Aucune incompatibilité avec les applications existantes

En revanche, une architecture de type VDI, qui alloue à chaque utilisateur une machine virtuelle reproduisant à l'identique l'environnement système d'un PC classique, ne pose aucun problème d'incompatibilité. Cette solution a donc été retenue pour remplacer, dans un premier temps, une cinquantaine de PC.

Pour l'hyperviseur destiné à accueillir les PC virtuels sous Windows XP, le CHI a choisi VMware ESX, tout simplement parce qu'en 2006, c'était la seule solution crédible. De plus, le centre hospitalier l'avait déjà mis en œuvre pour virtualiser une partie de ses serveurs. Pour les terminaux, le choix s'est tourné vers Wyse, également pour des raisons d'homogénéité avec l'existant. "Le même modèle, le Wyse S10, est présent à la fois sur les infrastructures Citrix et VDI", précise Stéphane Durand, consultant chez Sys-DIS, l'intégrateur qui a mis en œuvre la solution. Parallèlement, des VL10, dont Wyse affirme qu'ils sont mieux adaptés à la virtualisation, ont été acquis.
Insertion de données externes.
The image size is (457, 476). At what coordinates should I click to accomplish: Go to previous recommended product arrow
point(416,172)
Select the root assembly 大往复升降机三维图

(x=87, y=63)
Moins d'administration et de maintenance

Selon Géraldine Gicquel, les bénéfices de la virtualisation se mesurent essentiellement en termes de coûts d'administration et de maintenance des postes distants. En effet, l'économie générée par la suppression des PC physiques est contrebalancée par l'augmentation des ressources serveurs mobilisées. En l'occurrence, pour chaque PC virtuel, ces ressources sont d'environ 10 Go pour le stockage et de 512 Mo ou 1 Go pour la mémoire (ce qui est suffisant pour Windows XP). Mais ces ressources restent floues en ce qui concerne la puissance CPU. Pour l'instant, ces machines virtuelles sont en effet disséminées sur plusieurs serveurs physiques existants.